Second-year pharmacy student Kandice Squires and incoming freshman Will Hobson move medical supplies.

Third-year pharmacy student Kandice Squires and incoming freshman Will Hobson move medical supplies.

Students and faculty from Belmont University’s College of Pharmacy recently completed a year-long project to create an inventory system at the Moore Pediatric Surgery Center in Guatemala City, Guatemala.  The project started last July and included four separate mission trips from the college with a total of 23 students and faculty contributing.  The most recent team finished the expansive project to catalog the contents of the surgery center which includes three operating rooms and 21 beds.  The inventory system was built from scratch, tested, launched and turned over to the surgery center’s local management during the last visit.

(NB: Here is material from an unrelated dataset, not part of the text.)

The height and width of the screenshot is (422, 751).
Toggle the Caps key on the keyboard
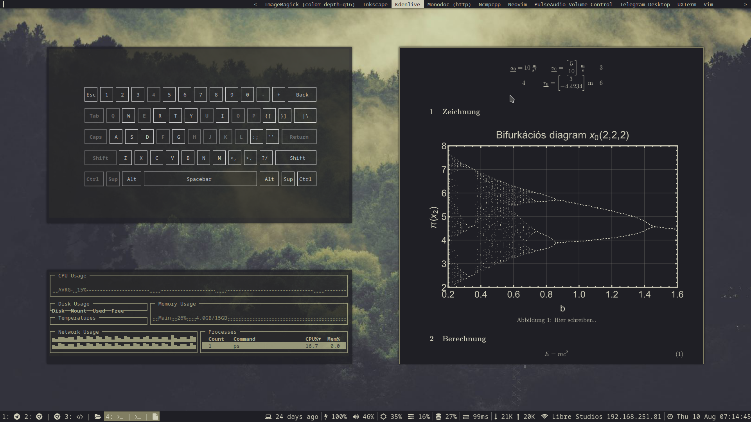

The team was led by Dr. Eric Hobson, professor of pharmacy, who was joined on this most recent trip by his family, including his son enrolling at Belmont this fall.  Hobson has directed all four of the teams that have contributed to this project.  The students on the most recent team included Candice Beam, Kyla Cunico, Alex Ernst, Meredith Ervin, Chelsey Manire and Kandice Squires, all third-year PharmD students, and Kristen Conrad, a second-year student.

“I had to go back to Guatemala,” said Squires, who has also been part of previous project teams.  “I claimed dibs on bringing order to the hospital’s third-floor black hole storage room.  And, we did it.”

Kristen Conrad (CO2017) creates inventory bar codes at Moore Pediatric Surgery Center.

Second-year pharmacy student Kristen Conrad creates inventory bar codes at Moore Pediatric Surgery Center.

Allison Bender, executive director of The Shalom Foundation, the Franklin, Tennessee not-for-profit that built the Moore Pediatric Surgery Center, called the Belmont teams’ service to the organization, “a true blessing.”

“Now the Moore Center staff can be more efficient and be better stewards of donated resources. Most important, the inventory system that our Belmont friends have built helps us provide the hundreds of Guatemalan children entrusted to our medical care each year an even safer, better experience,” Bender said. “God’s work requires many skill sets, and The Shalom Foundation knows that Belmont University community is home to varied talents and a commitment to service.”